Bands like Creed, Puddle of Mud, Lifehouse, Fuel. Early 2000s rock really got me into music.  Most of it stuff I heard on the radio with my brothers and singles they bought the CDs of. Once I heard “My Sacrifice” by a band called Creed, I was like that’s it, I want to perform that. It finally progressed into me finding my own music and writing my own.

What musicians do you admire? 

Great acts that inspire me are bands like New Soul Cowboys and Anthony Gomes from Canada, Ian Thornley, from the band Big Wreck and Myles Kennedy from Alter Bridge they were a big inspiration to me vocally and lyrically and inspiration for melodies. Just the tone of their voices inspired me in finding my own.

If you could meet/play with any musician alive or dead who would it be? 
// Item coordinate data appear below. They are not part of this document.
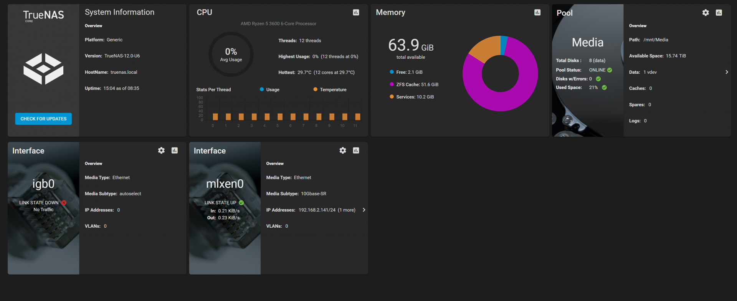Click the TrueNAS cube logo

[43, 69]
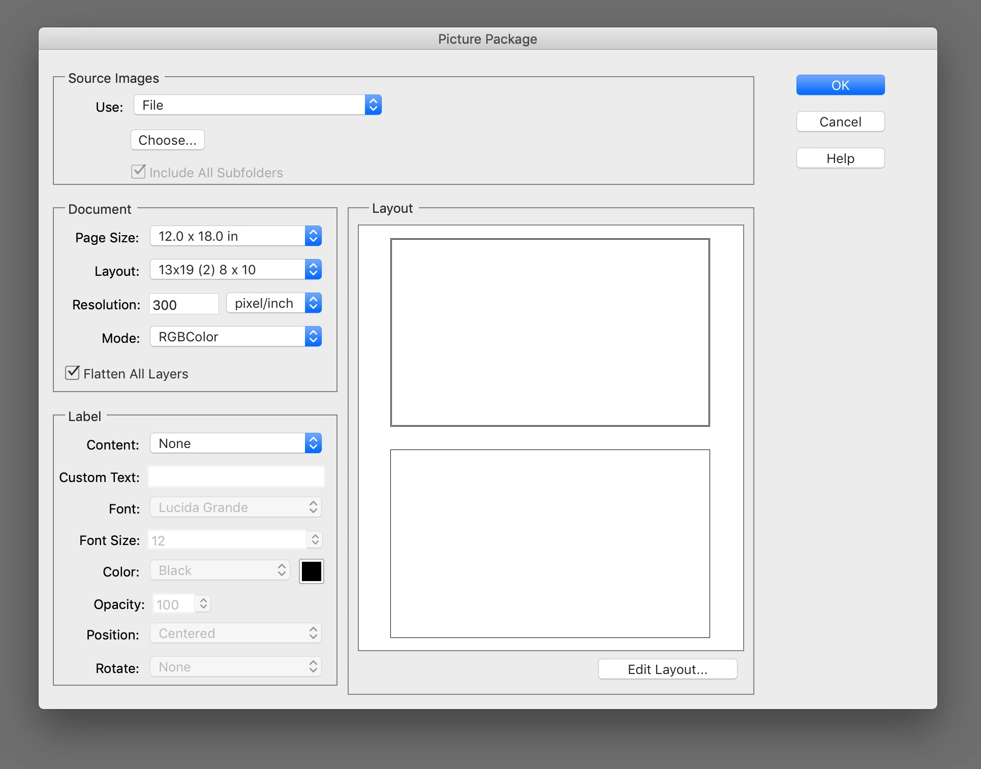Open the Use source dropdown
This screenshot has height=769, width=981.
click(257, 105)
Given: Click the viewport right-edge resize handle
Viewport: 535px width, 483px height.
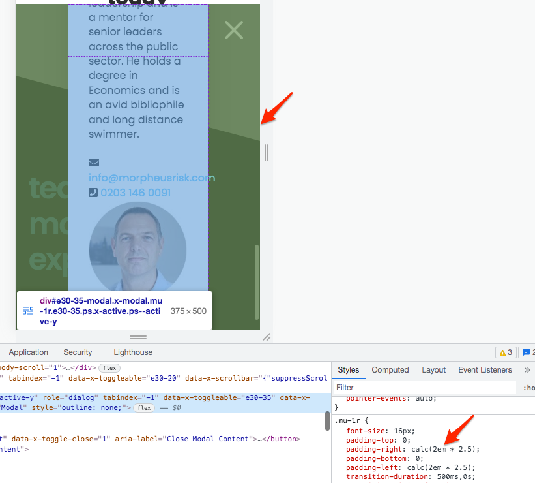Looking at the screenshot, I should click(x=267, y=152).
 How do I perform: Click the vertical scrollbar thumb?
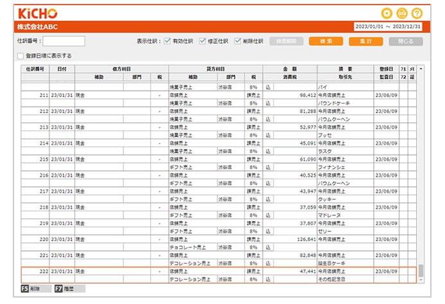(x=421, y=271)
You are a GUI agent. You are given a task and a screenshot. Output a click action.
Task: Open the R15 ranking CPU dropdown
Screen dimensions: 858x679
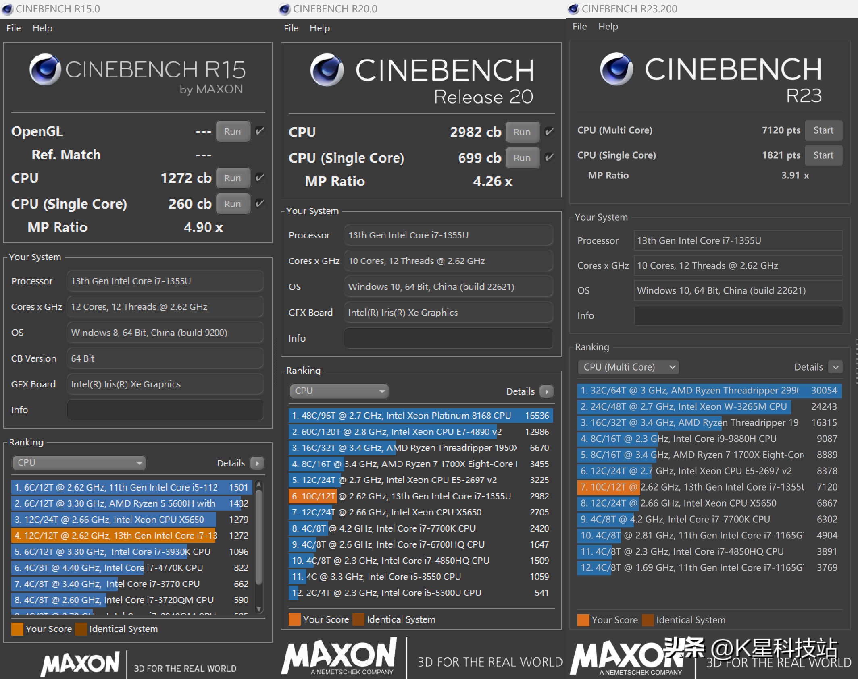point(79,463)
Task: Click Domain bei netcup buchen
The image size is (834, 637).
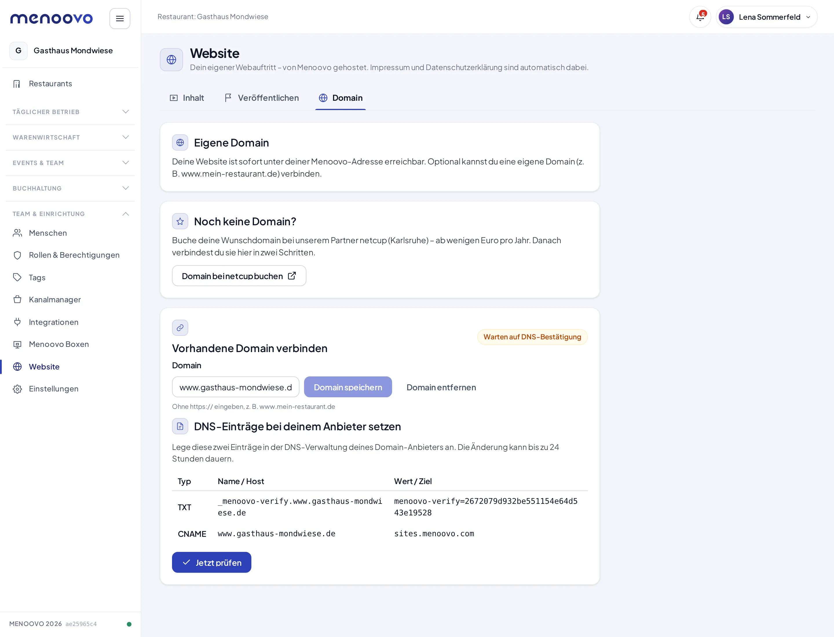Action: coord(239,276)
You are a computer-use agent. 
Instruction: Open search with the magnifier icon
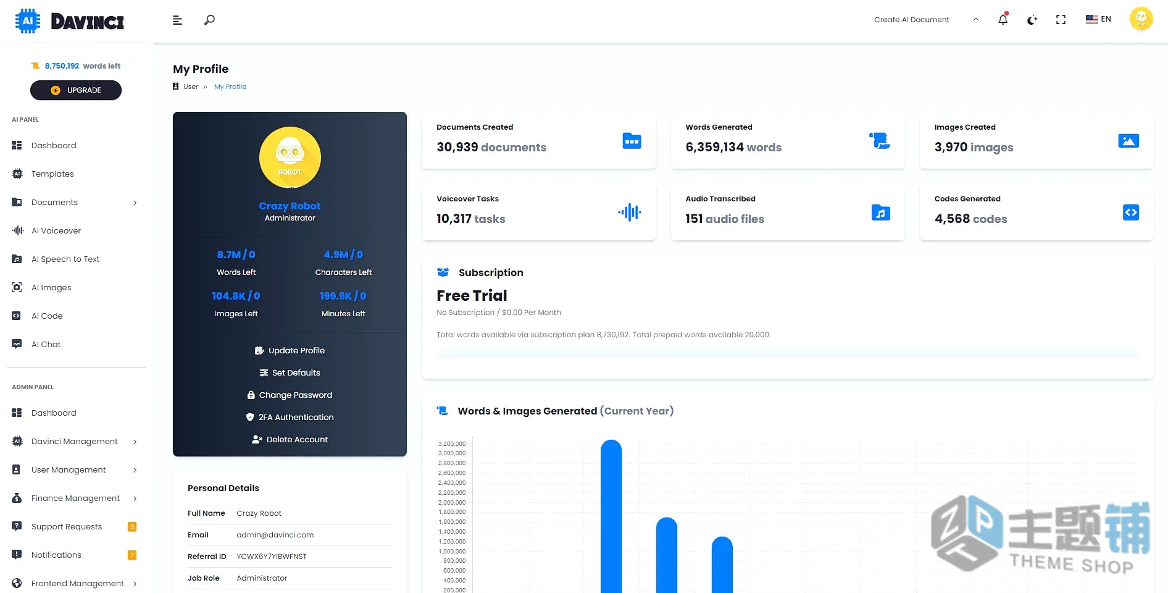point(209,20)
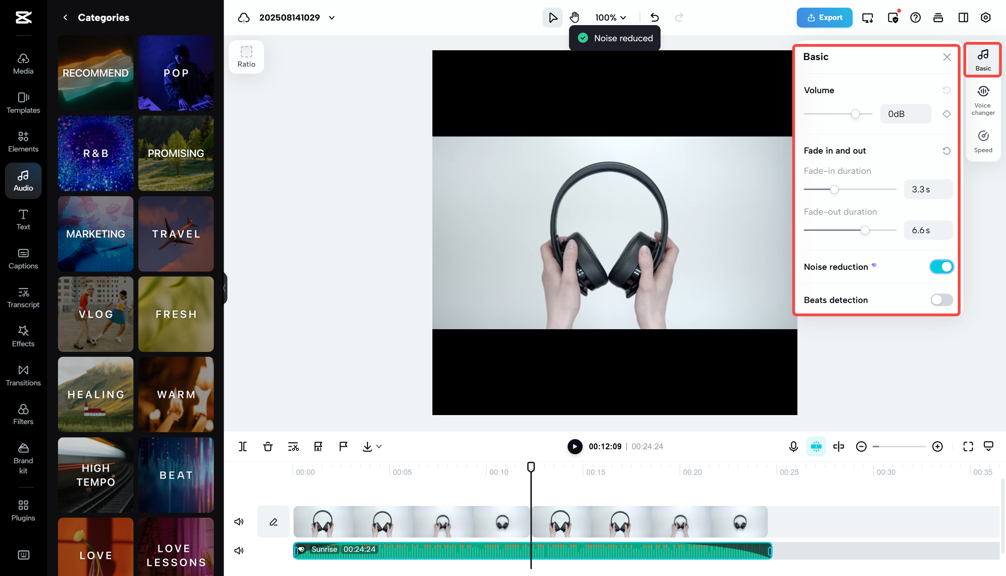
Task: Expand the download options chevron
Action: 379,446
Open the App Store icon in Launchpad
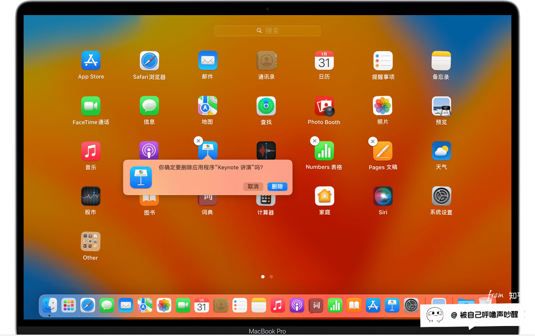Viewport: 535px width, 336px height. click(91, 61)
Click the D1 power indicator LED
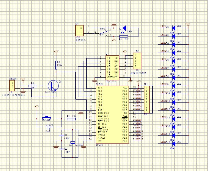This screenshot has width=208, height=171. coord(124,28)
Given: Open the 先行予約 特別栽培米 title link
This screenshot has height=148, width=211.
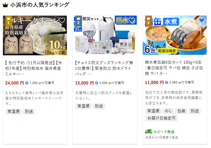Looking at the screenshot, I should coord(34,68).
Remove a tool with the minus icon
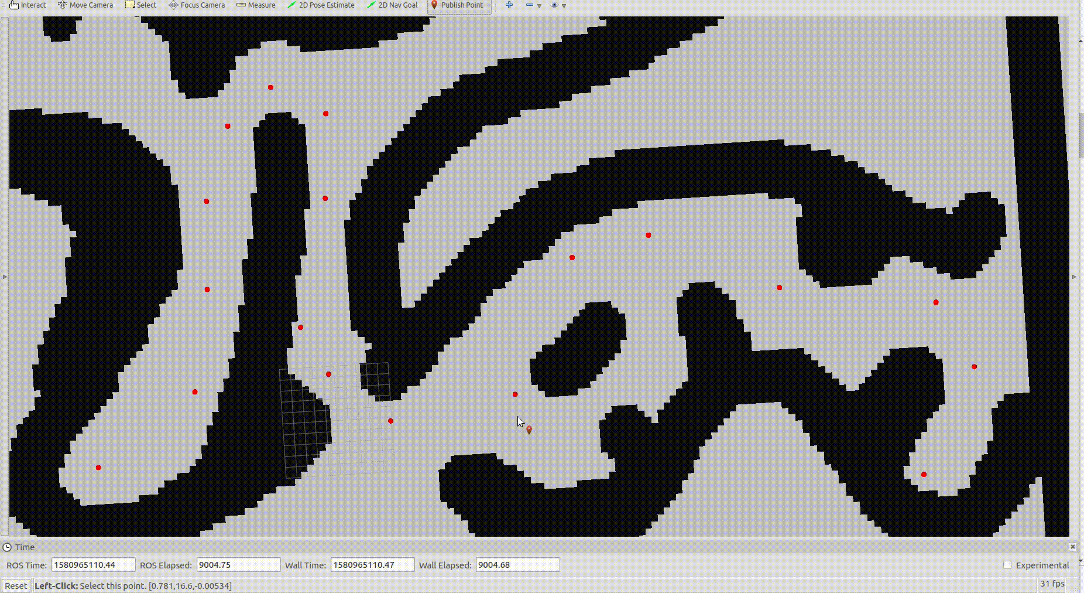 [x=529, y=5]
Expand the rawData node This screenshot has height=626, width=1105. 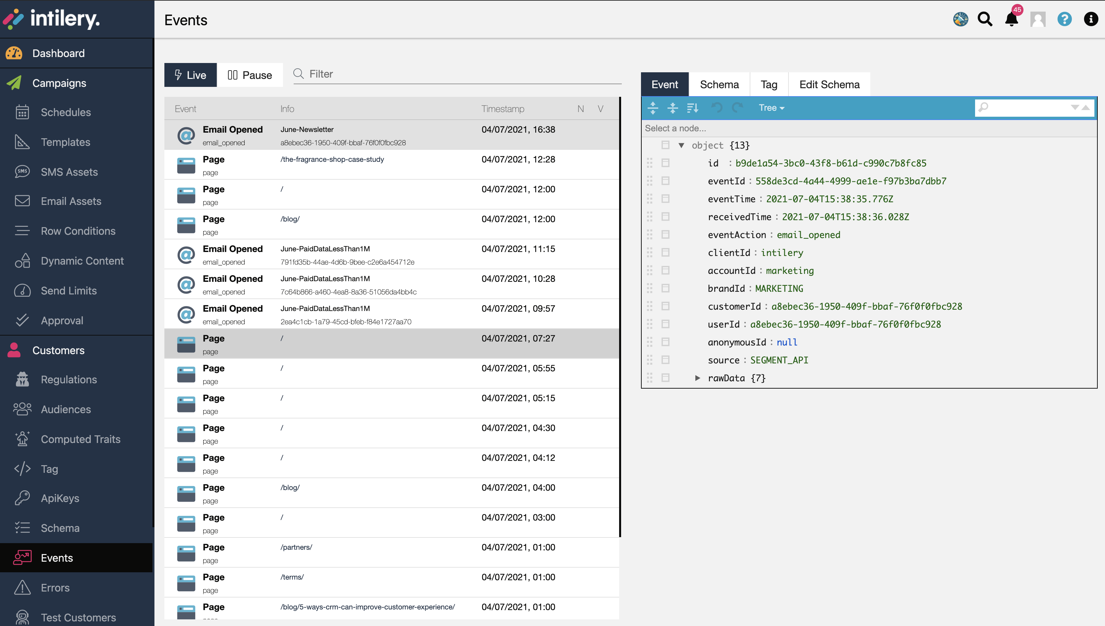[x=698, y=378]
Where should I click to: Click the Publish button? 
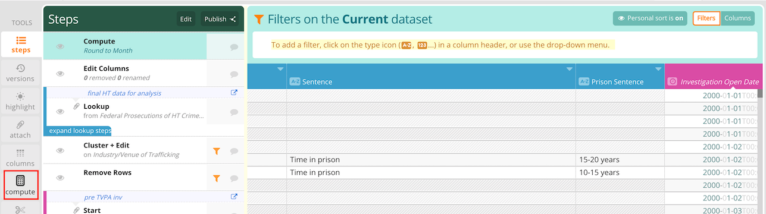220,19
First off that would be very intimidating and quite a blessing if that did happen. I would want to play with Mark Tremonti or Anthony Gomes.

How has it been working with Creatives’ Day?

Brian has been very supportive of the work and pushing you, and getting to know more about you as an artist and a friend. He’s just an overall great guy. It’s been a great experience, they put you in front of people in the business that get you exposure and the opportunity to meet some folks.

What have you learned from Creatives’ Day Residency?  

I have learned to work with different people, work with different mindsets, different engineers, learning to fit in with new people and with a new crowd. That was a great learning curve for me, sitting in a room with four different people and being able to ask them what this song is missing.

What are you most looking forward to about the Creatives’ Day Residency experience? 

I’m looking forward to performing a show or two with them. I’m trying to get a band together to have a group of guys behind me and try to put on the best show that I can at Analog. I’m looking forward to working closely with them in the next year and keep working at it and keep creating the best music that I can.

What do you hope to learn from the entire Creatives’ Day experience? 

I hope to learn something that I haven’t already learned. Having a better approach when it comes to if you’re ever afforded the opportunity to make a deal, to make an album or cut a few songs.

How is it working in the writing rooms?

It’s cool to get to sit and write with other people in the room and get to tweak bits and pieces here and there and record some bits and scratch demos. I just want the music I’m writing to be given to the Hutton Hotel and hopefully some of them can relate to the music and enjoy it. I’m very grateful to create the music and let the listeners hear it, and I hope they can relate in some way.

Where do you see yourself in 5 years?  

Well if all goes right I see myself on the road with my band or opening up for other acts. Getting in the studio creating the next album for rock as we know it today. Some people say rock as we know it is dying but the music industry changes so hopefully rock will come back around and I’ll get an opportunity to get a band together and perform shows. I want to go on the road go to one city after the next city and actually make a living at it.